_The task_. Tally the lines in the following entries that include the word "will"; state only the total.

_Supplied material_.

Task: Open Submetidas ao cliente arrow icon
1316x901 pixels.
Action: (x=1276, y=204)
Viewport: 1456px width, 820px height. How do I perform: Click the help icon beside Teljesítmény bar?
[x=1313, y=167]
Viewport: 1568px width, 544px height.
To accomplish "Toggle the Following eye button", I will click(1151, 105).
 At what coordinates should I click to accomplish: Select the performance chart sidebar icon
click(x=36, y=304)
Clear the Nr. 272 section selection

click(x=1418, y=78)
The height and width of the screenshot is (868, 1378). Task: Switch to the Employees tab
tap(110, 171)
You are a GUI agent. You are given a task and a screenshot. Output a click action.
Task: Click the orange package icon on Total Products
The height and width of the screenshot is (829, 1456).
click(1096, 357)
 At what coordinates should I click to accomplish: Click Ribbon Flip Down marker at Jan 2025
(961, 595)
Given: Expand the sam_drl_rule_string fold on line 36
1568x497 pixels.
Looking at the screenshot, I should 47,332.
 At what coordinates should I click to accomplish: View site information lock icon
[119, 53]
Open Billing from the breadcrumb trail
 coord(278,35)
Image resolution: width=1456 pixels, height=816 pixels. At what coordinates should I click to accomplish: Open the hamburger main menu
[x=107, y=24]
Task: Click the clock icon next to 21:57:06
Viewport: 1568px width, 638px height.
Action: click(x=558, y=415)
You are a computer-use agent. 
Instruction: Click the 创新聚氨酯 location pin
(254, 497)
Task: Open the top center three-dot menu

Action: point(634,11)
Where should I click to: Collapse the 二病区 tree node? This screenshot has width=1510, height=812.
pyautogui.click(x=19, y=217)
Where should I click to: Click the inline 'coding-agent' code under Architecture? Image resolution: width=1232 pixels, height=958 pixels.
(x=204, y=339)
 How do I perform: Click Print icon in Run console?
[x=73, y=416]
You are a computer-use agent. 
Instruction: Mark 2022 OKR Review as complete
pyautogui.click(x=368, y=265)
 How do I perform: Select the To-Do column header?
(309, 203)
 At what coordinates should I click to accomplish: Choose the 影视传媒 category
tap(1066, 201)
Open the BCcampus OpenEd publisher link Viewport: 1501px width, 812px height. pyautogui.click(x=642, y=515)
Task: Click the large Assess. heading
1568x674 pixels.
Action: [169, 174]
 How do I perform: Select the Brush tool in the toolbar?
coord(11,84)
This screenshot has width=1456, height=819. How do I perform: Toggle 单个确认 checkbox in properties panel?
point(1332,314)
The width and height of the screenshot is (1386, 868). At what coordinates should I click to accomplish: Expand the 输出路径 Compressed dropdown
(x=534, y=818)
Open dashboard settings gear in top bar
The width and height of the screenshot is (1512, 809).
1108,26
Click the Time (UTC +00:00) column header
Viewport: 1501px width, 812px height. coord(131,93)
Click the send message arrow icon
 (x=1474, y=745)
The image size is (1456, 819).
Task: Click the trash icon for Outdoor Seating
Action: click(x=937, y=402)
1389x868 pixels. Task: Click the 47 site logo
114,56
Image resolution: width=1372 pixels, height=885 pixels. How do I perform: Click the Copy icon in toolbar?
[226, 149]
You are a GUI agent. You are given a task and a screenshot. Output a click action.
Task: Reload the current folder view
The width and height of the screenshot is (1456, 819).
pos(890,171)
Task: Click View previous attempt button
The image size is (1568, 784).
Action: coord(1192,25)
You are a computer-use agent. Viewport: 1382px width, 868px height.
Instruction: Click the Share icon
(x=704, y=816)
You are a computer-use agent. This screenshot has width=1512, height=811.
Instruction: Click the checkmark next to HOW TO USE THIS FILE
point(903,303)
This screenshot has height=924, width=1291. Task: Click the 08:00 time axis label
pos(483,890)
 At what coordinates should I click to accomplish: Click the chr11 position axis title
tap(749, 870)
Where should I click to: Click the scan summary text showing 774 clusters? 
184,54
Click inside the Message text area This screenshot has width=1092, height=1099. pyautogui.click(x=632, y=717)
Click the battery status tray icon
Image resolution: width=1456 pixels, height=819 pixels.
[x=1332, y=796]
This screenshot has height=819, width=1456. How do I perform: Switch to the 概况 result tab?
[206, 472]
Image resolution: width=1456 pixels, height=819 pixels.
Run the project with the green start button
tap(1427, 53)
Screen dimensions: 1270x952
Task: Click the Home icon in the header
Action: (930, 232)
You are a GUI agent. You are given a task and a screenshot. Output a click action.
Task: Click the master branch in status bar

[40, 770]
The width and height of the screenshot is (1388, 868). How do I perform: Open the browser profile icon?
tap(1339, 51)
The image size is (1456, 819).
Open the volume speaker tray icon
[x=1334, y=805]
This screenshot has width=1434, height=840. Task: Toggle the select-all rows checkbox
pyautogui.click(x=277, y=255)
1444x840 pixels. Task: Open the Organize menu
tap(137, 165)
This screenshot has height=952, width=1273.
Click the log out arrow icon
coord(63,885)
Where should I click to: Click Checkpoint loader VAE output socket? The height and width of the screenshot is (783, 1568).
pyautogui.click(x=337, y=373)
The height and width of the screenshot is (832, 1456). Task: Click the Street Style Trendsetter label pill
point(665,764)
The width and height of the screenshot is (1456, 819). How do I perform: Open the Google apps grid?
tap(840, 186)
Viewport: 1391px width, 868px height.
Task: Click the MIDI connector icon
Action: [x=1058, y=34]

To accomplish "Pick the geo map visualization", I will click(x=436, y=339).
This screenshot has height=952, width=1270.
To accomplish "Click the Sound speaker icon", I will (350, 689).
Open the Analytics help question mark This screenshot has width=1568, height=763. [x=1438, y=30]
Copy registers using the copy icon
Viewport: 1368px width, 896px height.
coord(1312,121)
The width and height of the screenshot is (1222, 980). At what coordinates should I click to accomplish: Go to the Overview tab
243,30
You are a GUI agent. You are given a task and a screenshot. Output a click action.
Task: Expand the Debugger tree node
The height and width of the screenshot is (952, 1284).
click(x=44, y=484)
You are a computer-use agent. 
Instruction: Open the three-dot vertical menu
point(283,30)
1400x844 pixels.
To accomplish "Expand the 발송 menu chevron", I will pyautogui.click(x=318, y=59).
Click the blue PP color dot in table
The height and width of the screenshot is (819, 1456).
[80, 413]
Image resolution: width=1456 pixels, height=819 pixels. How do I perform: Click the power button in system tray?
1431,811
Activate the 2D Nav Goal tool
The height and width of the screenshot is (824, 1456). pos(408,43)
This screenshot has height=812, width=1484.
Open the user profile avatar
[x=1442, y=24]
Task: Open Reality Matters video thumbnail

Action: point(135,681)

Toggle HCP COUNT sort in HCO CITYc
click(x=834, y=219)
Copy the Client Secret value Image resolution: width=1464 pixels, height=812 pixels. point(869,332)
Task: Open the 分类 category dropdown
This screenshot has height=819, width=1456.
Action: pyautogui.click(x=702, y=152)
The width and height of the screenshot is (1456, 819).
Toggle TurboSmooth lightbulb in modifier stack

_Solution to this task_. 4